Measuring Performance via the Scientific Method

When You Care about Performance

There are times when you don't care how fast your code runs. Generally, a human being can't tell the difference between "this code responds in under 1 millisecond" and "this code responds in under 1 microsecond"; but a human *can* tell the difference between "here's an Excel spreadsheet and some perl scripts that will do the job" and "I've got a very fast C++ version that's almost working, just give me another week or two". In other words, it probably doesn't matter if the once-a-week payroll processing takes two seconds or two hours to complete, as long as it's automated and it works. Generally speaking,

Even if you're sitting there waiting for it, a few seconds or less is usually "fast enough". The more rarely you have to do it, the slower it can be (think of rebooting, burning DVDs, etc.)
If it runs at midnight, as long as it finishes by the next morning, that's usually fast enough.

But, there are also times when you do care about how fast your code runs. For example, if you're writing "real-time" control code such as for an autonomous robotic car's braking system, then your code *can't* take two minutes to figure out that it's time to hit the brakes--the car will have already crashed by that point!
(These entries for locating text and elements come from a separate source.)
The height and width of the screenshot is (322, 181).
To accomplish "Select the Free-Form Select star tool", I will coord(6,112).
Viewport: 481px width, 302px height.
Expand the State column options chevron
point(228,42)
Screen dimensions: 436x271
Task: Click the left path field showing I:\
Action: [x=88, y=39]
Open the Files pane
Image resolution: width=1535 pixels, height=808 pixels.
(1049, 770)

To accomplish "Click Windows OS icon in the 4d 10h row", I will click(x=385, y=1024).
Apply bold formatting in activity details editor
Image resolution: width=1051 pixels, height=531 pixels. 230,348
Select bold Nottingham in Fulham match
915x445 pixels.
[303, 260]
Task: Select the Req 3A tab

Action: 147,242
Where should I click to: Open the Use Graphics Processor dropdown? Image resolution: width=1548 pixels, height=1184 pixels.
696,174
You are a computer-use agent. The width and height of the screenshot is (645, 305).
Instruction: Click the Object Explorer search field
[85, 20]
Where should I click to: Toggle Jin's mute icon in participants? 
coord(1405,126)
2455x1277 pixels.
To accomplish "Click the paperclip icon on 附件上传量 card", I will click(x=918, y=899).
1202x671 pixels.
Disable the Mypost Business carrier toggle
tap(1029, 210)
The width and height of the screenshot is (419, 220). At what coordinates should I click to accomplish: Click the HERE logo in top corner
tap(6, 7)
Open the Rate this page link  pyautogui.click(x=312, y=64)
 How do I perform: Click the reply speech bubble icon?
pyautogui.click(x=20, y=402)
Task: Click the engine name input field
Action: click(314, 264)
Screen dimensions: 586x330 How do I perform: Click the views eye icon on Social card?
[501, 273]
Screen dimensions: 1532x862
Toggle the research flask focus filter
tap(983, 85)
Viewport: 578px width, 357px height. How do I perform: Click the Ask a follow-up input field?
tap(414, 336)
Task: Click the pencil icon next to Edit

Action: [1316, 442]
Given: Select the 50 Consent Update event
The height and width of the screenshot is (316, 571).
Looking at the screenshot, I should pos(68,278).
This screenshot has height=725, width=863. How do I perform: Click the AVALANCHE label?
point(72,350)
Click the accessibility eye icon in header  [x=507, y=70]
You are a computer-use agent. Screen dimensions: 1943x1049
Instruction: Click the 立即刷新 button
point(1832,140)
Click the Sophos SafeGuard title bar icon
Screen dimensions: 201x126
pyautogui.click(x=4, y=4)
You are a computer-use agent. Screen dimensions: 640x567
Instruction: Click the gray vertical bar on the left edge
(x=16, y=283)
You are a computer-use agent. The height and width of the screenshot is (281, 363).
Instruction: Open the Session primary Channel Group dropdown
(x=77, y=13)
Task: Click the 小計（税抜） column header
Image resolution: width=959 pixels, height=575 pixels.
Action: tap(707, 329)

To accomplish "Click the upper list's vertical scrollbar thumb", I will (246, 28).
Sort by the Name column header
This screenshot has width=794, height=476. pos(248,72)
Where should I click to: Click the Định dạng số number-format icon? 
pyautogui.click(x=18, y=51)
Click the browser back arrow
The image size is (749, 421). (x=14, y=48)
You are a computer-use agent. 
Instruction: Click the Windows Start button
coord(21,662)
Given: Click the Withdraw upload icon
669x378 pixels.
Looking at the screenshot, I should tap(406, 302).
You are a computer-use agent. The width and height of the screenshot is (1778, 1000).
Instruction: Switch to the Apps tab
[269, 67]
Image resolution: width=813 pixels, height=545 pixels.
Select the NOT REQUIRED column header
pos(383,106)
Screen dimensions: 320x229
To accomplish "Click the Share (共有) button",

If you're writing a web server, your code *can't* take two minutes to respond to a web server request--the person sitting in front of the web browser will get bored and leave. If you're writing the physics simulation or rendering code for a game, if your code takes even 1/10 of a second to respond to events, the game will feel noticably "laggy"; if it takes a second or more, it's not a game anymore, it's powerpoint!

Performance-Increasing Algorithm

Here's my general-purpose algorithm for increasing code performance:

Figure out what's slow.
Speed up the slow parts.

Part 1 is tricky, so people usually skip directly to part 2 with some random guess as to what's slow. Occasionally, through sheer random chance, they'll get lucky and speed up the slow part of the code. Usually, folks waste huge amounts of effort trying to speed up the wrong thing, get near-zero performance improvement, and give up.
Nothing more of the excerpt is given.